Peroxisome-proliferator activated receptor-gamma (PPARgamma) belongs to a family of nuclear receptors and acts as receptor for peroxisome-proliferators, steroids, retinoic acids, and polyunsaturated fatty acids. Our study examined the transcript levels of peroxisome-proliferator activated receptorgamma (PPARgamma) and its co-activator (PGC-I) in a cohort of patients with breast cancer. An invasive breast cancer cell, MDA MB 231 exhibited lower level of expression of PPAR-gamma compared to non-invasive MCF-7. Breast cancer tissues (n = 120) exhibited a lower level of PPAR-gamma mRNA compared to normal tissues (n = 25, p = 0.05).
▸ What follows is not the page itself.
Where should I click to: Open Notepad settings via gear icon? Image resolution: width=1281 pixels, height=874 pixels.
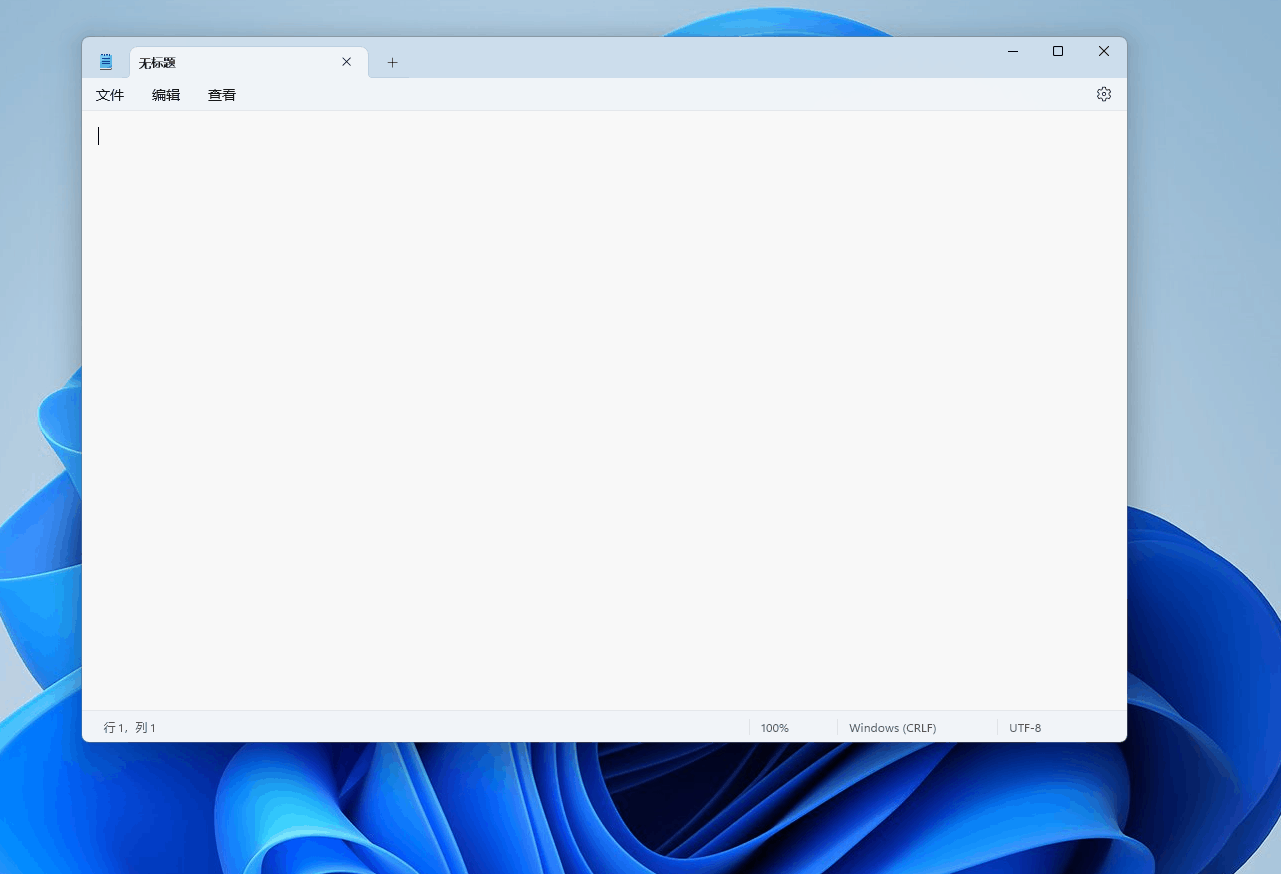click(1103, 94)
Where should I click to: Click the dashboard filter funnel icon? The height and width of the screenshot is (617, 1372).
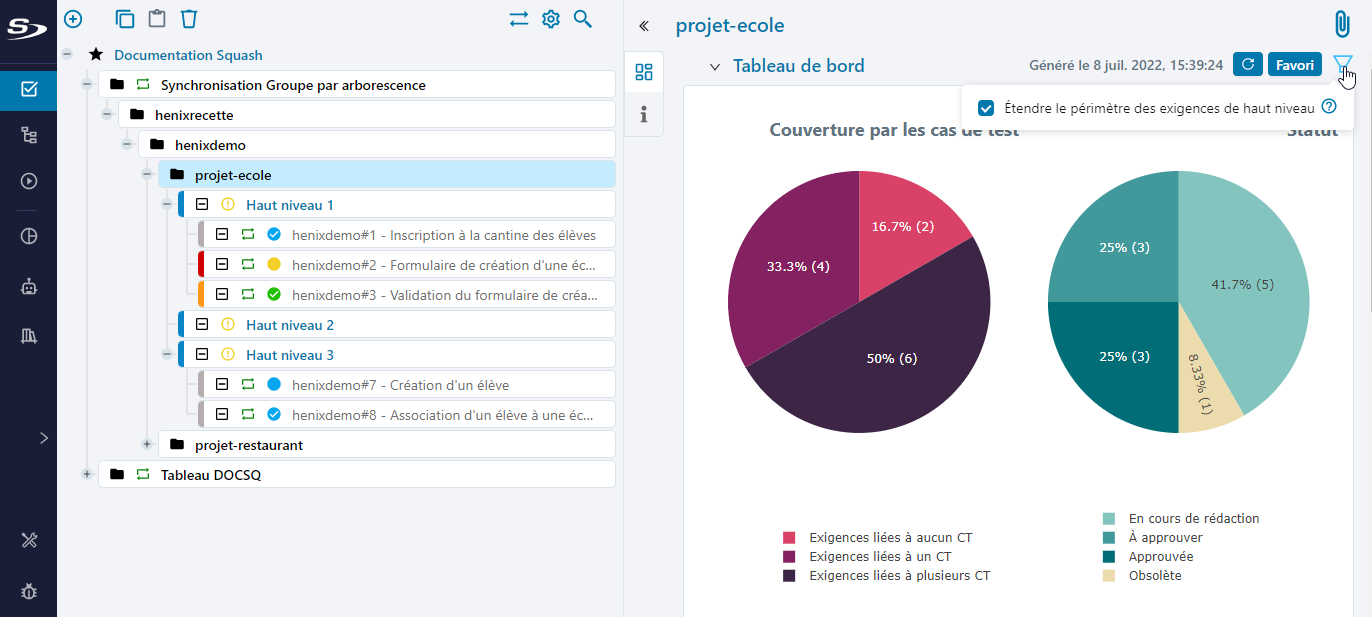pyautogui.click(x=1342, y=65)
No difference, however, was seen with PGC-I. Although the levels of PPARgamma and PGC-I did not correlate with nodal involvement and grade, significantly lower levels of PPAR-gamma were seen in TNM3 and TNM4 tumors and from patients with local recurrence and those who died of breast cancer. Lowest level of PGC-I was also seen in TNM3 and TNM4 tumors and patients who died of breast cancer. We conclude that there is aberrant expression of PPARgamma and its co-activator, PGC-I, in human breast cancer and low levels of these molecules in cancer tissues are associated with poor clinical outcomes. (C) 2003 Wiley-Liss, Inc.